His big blue eyes were so sad maybe because of how i was wasting away. One day i skipped lesson (i always did) and went work instead, little did i know he was there ( I forgot he didn’t have school , a day off ) & we had this huge argument outside of course. He then finally shouted out ' you’re not eating , please don't do this , i don't want you to go ' and ' why do you always go to the toilet , what are you doing there ?' i felt speechless & i don't know why but i collapsed.
I woke up in the hospital bed with tubes and straps around me it was scary but i felt too weak to move or speak. i saw my mother crying outside & brother i think starstruck and sister for once wasn't making a mess. and my boyfriend (the beautiful one: D) outside eyed all red, shaking and looking at me. I was diagnosed with bulimia nervosa with anorexic tendencies & depression. it was hard you know.
They said how i weighed X pounds and how i dropped X pounds in only couple of months. My boyfriend thought he was to blame when he wasn't which made me more upset. I then stayed there and he'd visit me and smile gently and hug me & help me as much he would. He'd make me laugh and wouldn't push me to do stuff i didn't want to. I guess it was very hard for him when he saw me crying when i wanted to purge and restrict. this made me cry which made me feel like shit.

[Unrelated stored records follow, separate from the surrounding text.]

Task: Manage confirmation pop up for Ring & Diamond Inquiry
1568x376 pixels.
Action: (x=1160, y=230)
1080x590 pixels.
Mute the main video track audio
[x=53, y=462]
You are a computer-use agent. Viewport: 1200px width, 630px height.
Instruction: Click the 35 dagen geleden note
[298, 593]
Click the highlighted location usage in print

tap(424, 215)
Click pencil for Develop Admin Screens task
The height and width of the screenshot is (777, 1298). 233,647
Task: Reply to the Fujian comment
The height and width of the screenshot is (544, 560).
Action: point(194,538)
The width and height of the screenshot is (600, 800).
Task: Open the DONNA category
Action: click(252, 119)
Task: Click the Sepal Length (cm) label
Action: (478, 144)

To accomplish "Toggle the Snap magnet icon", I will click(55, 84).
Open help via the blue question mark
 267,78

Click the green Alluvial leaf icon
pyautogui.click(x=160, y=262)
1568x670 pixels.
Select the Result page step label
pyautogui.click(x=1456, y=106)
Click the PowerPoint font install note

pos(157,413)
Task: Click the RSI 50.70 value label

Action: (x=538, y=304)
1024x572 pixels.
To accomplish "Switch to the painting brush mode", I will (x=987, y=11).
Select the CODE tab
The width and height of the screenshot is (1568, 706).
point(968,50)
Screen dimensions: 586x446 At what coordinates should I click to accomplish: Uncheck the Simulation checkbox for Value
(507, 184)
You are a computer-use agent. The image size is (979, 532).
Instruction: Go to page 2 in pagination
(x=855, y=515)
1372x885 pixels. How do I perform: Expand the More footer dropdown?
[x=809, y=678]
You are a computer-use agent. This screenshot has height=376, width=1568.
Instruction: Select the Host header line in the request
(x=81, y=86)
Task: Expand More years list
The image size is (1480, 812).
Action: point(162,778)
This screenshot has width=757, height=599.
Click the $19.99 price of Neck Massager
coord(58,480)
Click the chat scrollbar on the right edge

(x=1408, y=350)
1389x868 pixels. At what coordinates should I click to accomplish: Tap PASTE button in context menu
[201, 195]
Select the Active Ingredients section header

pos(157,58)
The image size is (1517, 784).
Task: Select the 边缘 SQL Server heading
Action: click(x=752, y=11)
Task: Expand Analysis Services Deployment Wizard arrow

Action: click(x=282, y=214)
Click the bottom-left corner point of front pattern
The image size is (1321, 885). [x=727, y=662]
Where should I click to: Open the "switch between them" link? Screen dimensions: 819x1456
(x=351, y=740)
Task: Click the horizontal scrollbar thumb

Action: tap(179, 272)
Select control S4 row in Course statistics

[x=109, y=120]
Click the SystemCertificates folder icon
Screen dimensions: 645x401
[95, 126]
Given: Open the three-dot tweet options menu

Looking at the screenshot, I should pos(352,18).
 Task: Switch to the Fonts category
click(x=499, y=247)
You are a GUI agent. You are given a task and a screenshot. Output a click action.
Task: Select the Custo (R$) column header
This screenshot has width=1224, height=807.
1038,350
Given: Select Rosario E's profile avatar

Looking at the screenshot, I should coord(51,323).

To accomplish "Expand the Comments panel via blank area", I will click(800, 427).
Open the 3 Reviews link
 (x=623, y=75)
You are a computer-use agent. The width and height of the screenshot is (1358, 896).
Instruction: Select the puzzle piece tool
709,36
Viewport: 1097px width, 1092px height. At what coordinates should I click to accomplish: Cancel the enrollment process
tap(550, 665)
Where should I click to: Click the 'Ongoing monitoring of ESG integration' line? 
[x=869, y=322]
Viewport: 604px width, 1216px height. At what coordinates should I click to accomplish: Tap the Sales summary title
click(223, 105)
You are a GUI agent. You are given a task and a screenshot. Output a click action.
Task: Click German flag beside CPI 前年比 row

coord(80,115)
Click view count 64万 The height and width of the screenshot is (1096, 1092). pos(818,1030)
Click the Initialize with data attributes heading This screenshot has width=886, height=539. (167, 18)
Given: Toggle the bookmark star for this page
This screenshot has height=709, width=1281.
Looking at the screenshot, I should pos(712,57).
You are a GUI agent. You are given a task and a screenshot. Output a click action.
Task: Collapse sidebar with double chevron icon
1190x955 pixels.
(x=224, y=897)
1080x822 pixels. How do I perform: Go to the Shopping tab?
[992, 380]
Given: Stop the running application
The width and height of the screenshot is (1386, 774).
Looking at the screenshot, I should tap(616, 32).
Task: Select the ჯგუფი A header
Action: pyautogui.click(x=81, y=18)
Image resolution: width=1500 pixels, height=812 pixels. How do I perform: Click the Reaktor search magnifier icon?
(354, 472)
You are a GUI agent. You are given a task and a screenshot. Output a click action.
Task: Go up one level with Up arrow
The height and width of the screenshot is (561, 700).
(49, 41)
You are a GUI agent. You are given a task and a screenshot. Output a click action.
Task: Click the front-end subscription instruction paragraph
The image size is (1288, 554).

I then went home after was at good weight but straight away start exercising , my bf saw that and had a long talk with me about how i should stop and stuff i fighted but eventually i gave ( after several days ) right now I’m trying to recover but it's really hard. I'm getting help from family, friends & boyfriend. My mother found a boyfriend and she finally complete, brother taking law as well as football & sister not being a bitch anymore ha-ha.